%%
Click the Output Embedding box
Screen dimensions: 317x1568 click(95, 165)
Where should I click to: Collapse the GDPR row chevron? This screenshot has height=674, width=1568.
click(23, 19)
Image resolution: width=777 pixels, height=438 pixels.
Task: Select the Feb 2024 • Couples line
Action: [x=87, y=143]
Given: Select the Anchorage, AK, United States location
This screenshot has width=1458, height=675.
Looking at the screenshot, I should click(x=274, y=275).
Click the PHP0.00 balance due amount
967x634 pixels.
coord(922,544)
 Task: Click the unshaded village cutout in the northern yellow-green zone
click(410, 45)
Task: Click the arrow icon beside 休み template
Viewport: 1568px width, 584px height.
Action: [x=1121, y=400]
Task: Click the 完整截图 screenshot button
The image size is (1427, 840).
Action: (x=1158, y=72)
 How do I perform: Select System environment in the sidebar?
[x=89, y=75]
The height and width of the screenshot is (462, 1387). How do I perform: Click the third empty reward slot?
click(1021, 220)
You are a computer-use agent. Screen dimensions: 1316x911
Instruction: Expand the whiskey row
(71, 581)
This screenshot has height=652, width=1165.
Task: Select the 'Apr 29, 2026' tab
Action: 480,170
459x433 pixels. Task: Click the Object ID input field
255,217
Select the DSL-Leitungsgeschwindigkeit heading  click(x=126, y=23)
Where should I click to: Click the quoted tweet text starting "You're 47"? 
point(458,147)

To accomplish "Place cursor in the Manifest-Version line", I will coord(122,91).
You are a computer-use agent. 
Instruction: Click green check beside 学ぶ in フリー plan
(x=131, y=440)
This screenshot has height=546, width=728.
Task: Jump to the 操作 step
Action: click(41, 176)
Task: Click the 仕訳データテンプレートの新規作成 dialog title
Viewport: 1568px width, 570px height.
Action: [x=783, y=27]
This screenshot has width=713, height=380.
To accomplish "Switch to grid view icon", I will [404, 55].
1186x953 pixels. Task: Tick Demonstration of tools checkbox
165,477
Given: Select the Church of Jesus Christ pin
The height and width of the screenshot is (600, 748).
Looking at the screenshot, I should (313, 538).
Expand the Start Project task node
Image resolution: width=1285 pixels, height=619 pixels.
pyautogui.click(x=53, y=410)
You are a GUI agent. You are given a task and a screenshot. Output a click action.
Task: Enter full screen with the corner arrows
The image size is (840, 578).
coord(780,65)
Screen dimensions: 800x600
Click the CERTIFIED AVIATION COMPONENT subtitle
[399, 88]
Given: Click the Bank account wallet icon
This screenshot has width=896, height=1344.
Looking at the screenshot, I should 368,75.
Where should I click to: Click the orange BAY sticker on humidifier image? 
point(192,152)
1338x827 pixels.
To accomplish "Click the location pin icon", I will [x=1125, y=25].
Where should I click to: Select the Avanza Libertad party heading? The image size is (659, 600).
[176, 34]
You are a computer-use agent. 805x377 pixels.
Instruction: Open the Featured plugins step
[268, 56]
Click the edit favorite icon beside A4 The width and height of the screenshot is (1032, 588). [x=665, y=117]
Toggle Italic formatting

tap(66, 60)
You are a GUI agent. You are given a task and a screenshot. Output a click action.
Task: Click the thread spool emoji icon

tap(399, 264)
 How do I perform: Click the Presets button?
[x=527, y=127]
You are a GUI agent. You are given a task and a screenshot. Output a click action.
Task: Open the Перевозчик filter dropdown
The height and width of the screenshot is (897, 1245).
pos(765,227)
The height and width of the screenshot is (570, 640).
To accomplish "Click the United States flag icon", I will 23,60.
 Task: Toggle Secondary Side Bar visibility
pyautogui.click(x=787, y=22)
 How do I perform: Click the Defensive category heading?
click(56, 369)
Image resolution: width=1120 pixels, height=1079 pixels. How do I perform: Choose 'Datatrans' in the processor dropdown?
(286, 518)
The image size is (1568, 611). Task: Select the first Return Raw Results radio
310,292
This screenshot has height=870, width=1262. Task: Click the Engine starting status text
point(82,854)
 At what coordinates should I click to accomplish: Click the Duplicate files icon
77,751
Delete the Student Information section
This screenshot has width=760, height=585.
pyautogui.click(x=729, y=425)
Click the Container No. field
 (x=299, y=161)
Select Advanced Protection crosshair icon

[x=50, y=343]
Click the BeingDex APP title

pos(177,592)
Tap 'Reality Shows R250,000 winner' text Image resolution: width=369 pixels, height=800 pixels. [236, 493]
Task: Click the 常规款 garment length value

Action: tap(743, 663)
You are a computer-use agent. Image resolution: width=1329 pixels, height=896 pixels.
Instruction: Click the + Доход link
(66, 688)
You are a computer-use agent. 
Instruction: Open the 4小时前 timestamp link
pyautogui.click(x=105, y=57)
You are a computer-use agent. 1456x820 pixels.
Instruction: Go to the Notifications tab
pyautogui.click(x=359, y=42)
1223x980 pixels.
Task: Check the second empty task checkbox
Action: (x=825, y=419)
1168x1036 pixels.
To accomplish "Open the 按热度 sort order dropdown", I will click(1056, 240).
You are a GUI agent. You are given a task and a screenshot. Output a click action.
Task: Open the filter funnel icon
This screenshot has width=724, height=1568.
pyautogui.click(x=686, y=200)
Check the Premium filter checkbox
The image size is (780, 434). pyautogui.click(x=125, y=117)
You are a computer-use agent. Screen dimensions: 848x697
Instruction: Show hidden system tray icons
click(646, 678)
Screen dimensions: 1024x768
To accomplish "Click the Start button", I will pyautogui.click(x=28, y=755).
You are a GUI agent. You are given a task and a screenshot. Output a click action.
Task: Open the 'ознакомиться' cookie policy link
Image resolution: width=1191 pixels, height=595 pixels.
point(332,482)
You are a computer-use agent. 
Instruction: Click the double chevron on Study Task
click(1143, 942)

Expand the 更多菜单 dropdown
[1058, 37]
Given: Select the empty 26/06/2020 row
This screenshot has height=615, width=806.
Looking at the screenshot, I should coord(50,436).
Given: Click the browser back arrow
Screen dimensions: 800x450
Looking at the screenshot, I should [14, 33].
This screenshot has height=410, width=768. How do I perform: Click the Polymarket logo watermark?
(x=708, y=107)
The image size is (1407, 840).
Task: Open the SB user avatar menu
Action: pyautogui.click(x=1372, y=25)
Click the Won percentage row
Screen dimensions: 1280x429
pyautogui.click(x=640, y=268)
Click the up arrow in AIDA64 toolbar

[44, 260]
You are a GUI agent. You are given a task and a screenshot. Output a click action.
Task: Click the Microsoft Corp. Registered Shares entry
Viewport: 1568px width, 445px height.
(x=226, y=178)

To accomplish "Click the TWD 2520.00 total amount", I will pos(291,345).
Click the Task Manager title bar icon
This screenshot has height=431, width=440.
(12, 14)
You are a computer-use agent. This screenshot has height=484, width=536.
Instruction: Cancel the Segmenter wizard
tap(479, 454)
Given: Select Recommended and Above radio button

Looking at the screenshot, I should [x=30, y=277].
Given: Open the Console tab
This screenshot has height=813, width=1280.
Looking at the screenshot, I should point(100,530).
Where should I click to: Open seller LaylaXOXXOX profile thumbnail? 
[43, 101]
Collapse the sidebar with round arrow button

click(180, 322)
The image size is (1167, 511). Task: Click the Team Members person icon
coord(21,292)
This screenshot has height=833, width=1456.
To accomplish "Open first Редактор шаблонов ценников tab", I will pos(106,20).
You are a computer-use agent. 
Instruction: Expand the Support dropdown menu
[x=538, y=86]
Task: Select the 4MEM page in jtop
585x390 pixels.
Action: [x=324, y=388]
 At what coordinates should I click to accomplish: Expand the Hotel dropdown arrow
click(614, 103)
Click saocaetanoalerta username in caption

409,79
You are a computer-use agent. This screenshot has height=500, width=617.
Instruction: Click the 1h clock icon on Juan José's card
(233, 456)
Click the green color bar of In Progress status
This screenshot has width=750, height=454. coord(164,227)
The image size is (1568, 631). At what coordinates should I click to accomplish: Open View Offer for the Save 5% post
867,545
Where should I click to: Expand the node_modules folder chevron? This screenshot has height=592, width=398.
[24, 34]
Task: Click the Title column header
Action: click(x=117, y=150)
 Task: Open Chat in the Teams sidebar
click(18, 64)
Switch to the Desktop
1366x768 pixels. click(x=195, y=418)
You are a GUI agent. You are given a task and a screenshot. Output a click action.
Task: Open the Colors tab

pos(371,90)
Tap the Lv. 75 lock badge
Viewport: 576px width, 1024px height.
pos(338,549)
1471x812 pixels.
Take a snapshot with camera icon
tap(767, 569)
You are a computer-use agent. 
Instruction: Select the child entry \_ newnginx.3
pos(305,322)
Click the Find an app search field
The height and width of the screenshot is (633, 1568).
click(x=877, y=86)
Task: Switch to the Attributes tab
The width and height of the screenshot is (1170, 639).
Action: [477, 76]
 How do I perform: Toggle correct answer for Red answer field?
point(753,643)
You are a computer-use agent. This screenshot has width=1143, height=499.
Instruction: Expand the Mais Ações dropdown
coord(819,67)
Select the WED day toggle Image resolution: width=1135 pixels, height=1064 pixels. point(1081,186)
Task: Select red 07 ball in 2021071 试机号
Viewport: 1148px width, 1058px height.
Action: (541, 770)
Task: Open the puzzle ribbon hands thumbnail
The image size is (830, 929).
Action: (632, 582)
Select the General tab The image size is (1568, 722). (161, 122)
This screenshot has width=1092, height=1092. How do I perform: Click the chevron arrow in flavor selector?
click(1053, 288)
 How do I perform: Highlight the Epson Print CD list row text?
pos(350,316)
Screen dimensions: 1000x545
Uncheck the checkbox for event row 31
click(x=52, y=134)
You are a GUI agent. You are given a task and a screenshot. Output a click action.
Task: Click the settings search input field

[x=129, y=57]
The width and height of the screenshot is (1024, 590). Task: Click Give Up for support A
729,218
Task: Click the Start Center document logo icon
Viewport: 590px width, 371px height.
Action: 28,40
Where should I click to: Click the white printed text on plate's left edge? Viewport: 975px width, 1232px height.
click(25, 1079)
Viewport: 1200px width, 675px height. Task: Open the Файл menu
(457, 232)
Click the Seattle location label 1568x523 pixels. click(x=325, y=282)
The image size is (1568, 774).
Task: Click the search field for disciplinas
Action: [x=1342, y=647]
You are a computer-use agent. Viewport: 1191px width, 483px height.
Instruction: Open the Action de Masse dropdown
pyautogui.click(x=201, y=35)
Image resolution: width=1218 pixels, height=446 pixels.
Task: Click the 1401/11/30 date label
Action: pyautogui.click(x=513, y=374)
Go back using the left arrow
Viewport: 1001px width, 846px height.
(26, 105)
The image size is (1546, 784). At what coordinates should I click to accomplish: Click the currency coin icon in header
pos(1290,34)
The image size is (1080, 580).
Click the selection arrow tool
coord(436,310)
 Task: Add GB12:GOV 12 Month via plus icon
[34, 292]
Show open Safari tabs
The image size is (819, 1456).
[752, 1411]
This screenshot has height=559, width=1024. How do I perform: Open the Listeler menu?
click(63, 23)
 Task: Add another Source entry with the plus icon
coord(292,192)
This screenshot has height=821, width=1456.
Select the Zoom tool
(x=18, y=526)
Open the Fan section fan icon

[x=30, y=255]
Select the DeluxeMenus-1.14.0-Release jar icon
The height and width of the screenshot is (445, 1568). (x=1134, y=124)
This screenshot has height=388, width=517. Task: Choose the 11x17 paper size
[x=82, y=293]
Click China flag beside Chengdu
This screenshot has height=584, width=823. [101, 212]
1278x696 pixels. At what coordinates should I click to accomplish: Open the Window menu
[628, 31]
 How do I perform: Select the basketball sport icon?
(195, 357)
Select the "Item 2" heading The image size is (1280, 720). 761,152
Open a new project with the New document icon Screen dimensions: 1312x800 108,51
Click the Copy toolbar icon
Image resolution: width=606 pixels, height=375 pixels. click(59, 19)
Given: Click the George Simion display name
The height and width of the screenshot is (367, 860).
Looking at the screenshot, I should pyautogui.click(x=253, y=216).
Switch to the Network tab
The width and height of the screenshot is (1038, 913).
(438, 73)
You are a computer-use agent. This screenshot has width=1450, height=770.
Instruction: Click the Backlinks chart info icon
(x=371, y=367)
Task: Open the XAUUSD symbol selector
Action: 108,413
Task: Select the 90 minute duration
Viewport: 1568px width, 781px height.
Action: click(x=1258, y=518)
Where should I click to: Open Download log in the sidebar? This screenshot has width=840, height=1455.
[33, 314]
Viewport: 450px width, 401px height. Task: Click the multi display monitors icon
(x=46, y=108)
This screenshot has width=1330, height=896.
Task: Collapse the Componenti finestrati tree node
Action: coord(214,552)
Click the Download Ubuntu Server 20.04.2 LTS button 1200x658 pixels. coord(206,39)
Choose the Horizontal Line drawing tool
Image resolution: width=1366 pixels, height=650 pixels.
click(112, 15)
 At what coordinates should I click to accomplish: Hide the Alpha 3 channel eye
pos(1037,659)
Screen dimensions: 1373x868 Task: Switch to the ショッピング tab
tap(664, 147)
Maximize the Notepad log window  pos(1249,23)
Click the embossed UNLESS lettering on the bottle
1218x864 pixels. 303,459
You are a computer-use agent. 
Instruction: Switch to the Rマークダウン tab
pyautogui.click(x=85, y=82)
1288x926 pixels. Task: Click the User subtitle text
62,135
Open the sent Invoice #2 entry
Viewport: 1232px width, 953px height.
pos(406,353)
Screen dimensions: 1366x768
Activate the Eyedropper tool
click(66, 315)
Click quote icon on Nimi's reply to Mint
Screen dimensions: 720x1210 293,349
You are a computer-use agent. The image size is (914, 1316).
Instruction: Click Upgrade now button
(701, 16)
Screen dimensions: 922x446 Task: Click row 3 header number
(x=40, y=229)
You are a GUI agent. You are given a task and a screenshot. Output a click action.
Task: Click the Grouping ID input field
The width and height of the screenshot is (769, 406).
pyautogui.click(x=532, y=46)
%%
**ACTIVITY:**
Every line of the material above that contains "States" should be counted; give the total only.

**OUTPUT FOR THIS EXERCISE:**
2